After administration of the PKC inhibitor, CLON (50 min) and DELT (55 min) were administered separately or coadministered at a constant dose ratio equal to the potency ratio (1:1), and three antinociceptive dose–response curves were generated (Fig. 2C). The dose–response data from Figure 2C and the resulting isobologram (Fig. 2D) show that the ED50 value of the combination did not differ significantly from the theoretical additive ED50. This interaction was confirmed as additive by statistical comparison (t test) between the observed combined ED50 value and the theoretical additive ED50 value. The interaction index, γ, was 1.05, indicating an absence of a supra-additive drug interaction in the presence of the PKC inhibitor. Although pretreatment with PKC inhibitor completely abolished the synergy between CLON and DELT, it did not significantly change the relative potency of the agonists given separately.

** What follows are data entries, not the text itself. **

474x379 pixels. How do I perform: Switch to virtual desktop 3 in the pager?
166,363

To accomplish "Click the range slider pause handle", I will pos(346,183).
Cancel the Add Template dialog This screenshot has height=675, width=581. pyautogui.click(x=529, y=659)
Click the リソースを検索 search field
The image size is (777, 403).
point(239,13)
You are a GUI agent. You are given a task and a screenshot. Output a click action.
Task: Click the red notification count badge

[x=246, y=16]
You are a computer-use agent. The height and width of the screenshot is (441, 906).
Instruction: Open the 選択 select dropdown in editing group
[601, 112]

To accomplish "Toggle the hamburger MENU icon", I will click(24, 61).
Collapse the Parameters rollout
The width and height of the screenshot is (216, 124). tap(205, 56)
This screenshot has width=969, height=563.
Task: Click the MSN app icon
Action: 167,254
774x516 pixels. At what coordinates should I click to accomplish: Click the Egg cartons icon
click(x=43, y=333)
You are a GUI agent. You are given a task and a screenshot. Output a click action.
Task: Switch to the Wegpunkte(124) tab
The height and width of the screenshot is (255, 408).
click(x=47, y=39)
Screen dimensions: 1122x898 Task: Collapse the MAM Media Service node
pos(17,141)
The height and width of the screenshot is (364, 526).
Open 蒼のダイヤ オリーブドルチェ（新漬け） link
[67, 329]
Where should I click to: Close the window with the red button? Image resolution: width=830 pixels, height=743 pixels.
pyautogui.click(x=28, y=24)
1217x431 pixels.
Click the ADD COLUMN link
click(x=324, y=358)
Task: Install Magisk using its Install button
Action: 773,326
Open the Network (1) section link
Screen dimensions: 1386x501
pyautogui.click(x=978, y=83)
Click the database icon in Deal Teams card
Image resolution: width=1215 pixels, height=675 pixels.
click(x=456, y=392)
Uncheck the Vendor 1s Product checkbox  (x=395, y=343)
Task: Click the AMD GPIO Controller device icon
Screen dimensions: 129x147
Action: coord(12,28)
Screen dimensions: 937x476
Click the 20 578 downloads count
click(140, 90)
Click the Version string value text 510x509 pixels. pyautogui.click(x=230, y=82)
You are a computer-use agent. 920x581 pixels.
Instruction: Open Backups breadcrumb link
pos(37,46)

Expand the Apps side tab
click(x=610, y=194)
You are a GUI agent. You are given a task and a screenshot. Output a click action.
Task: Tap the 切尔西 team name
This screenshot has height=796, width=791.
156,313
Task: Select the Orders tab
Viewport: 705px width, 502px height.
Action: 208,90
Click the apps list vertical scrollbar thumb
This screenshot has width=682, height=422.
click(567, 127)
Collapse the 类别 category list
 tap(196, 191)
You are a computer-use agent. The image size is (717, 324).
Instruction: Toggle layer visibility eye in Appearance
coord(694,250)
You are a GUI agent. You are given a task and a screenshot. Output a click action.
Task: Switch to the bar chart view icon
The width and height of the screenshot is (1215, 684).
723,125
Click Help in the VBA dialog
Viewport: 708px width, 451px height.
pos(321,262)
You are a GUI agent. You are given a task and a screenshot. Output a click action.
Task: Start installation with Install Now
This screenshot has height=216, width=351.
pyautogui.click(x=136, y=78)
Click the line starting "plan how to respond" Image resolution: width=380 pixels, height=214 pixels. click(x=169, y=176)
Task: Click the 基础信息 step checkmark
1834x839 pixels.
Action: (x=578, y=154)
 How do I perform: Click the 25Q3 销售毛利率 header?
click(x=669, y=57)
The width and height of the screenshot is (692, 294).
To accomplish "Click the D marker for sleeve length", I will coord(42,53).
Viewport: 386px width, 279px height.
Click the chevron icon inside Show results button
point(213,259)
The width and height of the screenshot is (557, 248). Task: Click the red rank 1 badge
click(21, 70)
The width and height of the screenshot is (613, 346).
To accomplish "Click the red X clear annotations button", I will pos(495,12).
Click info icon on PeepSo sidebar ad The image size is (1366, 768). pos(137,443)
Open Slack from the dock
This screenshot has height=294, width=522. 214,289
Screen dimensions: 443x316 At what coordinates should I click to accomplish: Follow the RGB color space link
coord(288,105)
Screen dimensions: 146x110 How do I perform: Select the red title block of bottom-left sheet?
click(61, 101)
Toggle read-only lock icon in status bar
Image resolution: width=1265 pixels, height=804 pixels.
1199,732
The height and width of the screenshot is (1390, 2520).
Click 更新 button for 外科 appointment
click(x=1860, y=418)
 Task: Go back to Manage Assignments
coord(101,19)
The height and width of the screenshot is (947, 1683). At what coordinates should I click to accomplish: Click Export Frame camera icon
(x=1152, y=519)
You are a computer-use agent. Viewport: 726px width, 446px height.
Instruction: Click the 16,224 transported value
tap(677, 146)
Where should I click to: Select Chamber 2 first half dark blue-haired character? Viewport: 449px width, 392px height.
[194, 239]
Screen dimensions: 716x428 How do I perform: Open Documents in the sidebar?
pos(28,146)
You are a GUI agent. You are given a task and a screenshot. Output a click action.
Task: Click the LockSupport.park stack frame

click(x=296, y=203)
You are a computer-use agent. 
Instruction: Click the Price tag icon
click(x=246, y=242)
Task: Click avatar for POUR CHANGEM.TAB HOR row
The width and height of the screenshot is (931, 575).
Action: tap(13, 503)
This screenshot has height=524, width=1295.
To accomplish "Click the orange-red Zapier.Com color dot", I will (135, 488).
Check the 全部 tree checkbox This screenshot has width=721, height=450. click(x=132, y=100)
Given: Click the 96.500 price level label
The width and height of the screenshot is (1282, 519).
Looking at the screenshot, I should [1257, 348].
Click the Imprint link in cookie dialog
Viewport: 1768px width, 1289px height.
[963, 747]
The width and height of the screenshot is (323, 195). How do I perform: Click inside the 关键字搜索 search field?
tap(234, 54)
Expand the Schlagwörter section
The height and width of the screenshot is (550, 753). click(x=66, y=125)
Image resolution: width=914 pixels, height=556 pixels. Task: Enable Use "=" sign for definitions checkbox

In contrast to the PKC inhibitor, pretreatment with U73122 (a PLC inhibitor) (Fig. 3A, dark bars) reversed or reduced the inhibitory effects of high-efficacy doses of both CLON and DELT as well as a synergistic combination dose. This result permits speculation that PLC-mediated vesicle translocation to the plasma membrane contributes to both the inhibitory effects of single agonist administration and their synergistic interaction, whereas PKC is unique to the synergistic interaction. Inhibition of PKA with H89 (Fig. 3B, vertical striped bars) had no effect on CLON administered alone or the synergistic CLON-DELT combination, indicating that PKA, unlike PKC, is not required for CLON-DELT synergy. Pretreatment with H89 consistently reduced the inhibitory effect of DELT administered alone (Fig. 3B).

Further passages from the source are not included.